Thursday, May 7

Blind Masseurs

I was playing badminton with one of my co-teachers a few days ago when she started talking about how she was sore from the massage she'd gotten the day before from a blind man. She swore that it's a normal thing here but I refused to believe it and after barraging her with questions, she said something like "They are not blind... they can see shapes" and changed the subject. I don't know what that means, but apparently South Korean massage therapy jobs are reserved exclusively for blind people.
It is a legal protection that provides many blind people with autonomy and an income.

The sole right to practise massage, in place for the best part of a century, now means that more than 7,000 visually impaired massage therapists earn their living this way.

I met Han Yong-seok, busy training to become a masseur, at South Korea's National School for the Blind in Seoul.

Before coming to study here, he was once employed as a teacher.

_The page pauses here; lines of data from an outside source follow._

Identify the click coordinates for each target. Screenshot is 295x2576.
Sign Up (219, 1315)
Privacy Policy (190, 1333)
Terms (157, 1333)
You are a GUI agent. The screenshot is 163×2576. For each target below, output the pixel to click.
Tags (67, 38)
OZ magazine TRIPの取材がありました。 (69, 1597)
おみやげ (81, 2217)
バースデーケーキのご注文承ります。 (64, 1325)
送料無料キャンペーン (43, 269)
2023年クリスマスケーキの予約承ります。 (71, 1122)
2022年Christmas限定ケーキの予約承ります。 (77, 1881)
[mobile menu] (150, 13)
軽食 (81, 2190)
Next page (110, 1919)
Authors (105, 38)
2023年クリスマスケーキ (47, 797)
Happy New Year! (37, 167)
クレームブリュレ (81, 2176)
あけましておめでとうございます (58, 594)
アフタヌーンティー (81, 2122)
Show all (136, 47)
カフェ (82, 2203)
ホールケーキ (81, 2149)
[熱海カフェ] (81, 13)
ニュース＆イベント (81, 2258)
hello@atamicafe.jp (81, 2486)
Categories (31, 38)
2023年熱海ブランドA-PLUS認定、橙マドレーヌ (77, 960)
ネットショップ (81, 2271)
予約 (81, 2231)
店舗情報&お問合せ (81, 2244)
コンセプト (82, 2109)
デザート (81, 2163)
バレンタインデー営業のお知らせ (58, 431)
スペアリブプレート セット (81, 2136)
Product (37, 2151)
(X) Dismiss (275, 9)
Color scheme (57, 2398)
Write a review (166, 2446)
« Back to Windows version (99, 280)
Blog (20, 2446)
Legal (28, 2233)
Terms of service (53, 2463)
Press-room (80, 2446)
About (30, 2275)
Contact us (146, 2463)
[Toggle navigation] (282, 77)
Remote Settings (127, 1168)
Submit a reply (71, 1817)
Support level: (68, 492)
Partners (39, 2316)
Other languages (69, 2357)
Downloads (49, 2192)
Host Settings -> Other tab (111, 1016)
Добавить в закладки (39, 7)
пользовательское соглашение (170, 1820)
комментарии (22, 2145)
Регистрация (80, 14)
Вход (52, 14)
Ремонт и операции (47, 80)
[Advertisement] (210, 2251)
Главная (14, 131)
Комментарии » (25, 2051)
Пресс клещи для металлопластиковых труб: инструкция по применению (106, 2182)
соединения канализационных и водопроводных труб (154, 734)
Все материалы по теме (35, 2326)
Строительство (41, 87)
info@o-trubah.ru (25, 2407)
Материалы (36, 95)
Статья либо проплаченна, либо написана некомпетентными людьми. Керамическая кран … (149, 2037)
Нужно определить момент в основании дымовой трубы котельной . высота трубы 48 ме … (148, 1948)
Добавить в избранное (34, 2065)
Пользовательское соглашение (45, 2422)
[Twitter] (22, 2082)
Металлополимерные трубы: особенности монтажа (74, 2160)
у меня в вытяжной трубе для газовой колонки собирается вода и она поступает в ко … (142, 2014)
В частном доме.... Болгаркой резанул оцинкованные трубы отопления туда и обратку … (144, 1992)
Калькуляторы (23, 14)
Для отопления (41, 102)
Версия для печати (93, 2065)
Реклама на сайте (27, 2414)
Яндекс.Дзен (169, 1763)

But he lost his sight late in life, and like many of his fellow students, he says he had no choice but to give up his existing profession.

"I simply couldn't get another job apart from massage work," he tells me.

"I need to learn this trade so I can continue to bring up my family and be part of society."

Illegal army

But now this exclusive privilege is under challenge as the country's constitutional court is preparing to rule on whether the monopoly discriminates against sighted people.

It seems there is a lot more South Korean flesh to be pummelled and squeezed than
7,000 blind masseurs and masseuses can cope with.

The big cities are awash with massage parlours, barber shops and bath houses, all offering massages by unlicensed, sighted practitioners, an estimated half a million of them in total.

Now this illegal army of sighted masseurs want the country's top judges to rule that they have a basic human right to choose their profession.

Park Yoon-soo, the president of the association bringing the legal action, tells me that sighted massage therapists face a constant danger of arrest.

"They police our businesses, fine us and turn us into criminals, we can even go to jail," he says.

"Blind people should be helped into other jobs, not given exclusive rights to just one."

So, fearing the judgement may go against them, blind people have been holding noisy
demonstrations in a fight to keep the massage trade their own.

Some have even jumped off bridges into the Han river.

The police say there have been injuries, but thankfully so far no deaths, as they have been on hand to rescue the protesters from the water.